In other words, according to the Commission, Dr. Bauwens was
referring to the degenerative condition as aggravated, accelerated, or
precipitated beyond its normal progression by the work-related injury. The Commission did not construe the
statement to refer to only the pre-existing portion of Dzenzeol's degenerative
disease. Similarly, the Commission
determined that the June 29, 1989, note meant exacerbation or recurrence of
Dzenzeol's problems after the February, 1989, work-related injury caused
additional permanent disability, not his pre-existing condition unaffected by
the work-related injury.
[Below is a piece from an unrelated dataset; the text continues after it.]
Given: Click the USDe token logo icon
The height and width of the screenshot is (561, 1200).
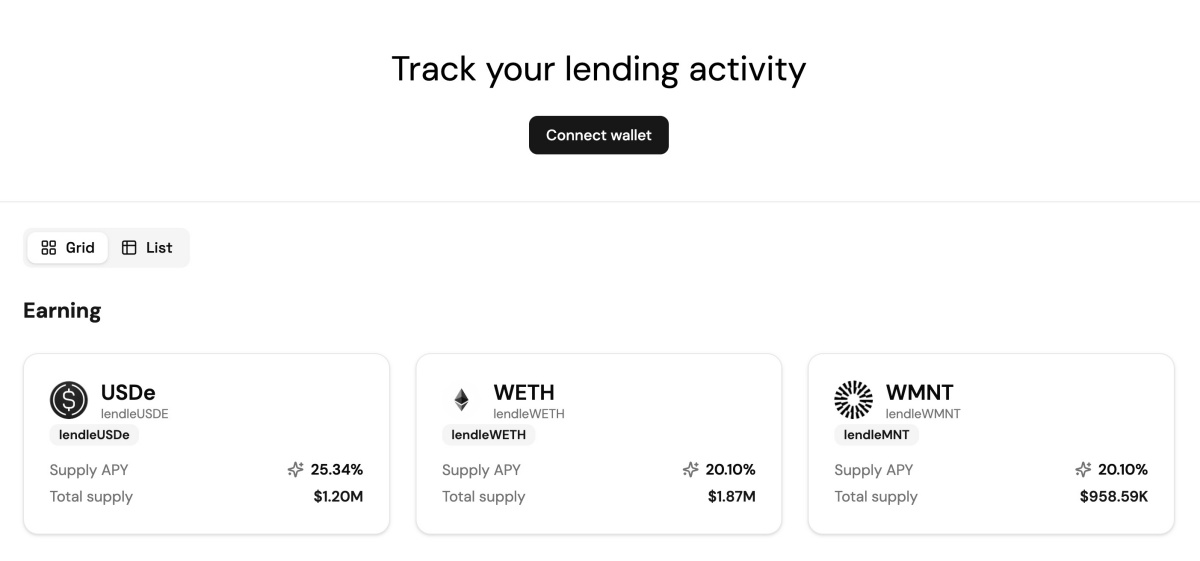Looking at the screenshot, I should tap(69, 400).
Further, the
Commission determined the fact that Dzenzeol was able to work as a millworker
without restriction before the February, 1989 work-related injury suggested
that all or nearly all of his restrictions were attributable to the permanent
change. Finally, the Commission
determined that, “Dr. Bauwens finds 3% permanent partial disability due to the
pre-existing degenerative disc disease.”
Harnischfeger argues
that reversal is required because Dr. Bauwens did not use the words
“precipitates, aggravates[,] and accelerates beyond normal progression.” We disagree. No magic words are required if the Commission can fairly and
reasonably conclude from the doctor's reports that the underlying degenerative
condition was precipitated, aggravated, and accelerated beyond its normal
progression by the work-related injury.
This is true even when the physician, as was the case here, did not
check either of the “yes” or “no” boxes on the WC-16B forms asking whether the
work-related injury caused an aggravation of the underlying injury beyond its
normal course. As noted, Dr. Bauwens
found “permanent impairment as a result of the sprain that was an aggravation
of his pre-existent condition.” Once
the work-related accident occurred on February 2, 1989, Dr. Bauwens opined
that of the 5% disability, 3% was from the existing condition and 2% was from
the accident. It was reasonable for the
Commission to have concluded from Dr. Bauwens's letters and reports that the
work-related injury was such that it precipitated, aggravated, and accelerated
Dzenzeol's underlying degenerative condition beyond normal progression.
By the Court.—Order
affirmed.
This opinion will not be
published. See Rule 809.23(1)(b)5, Stats.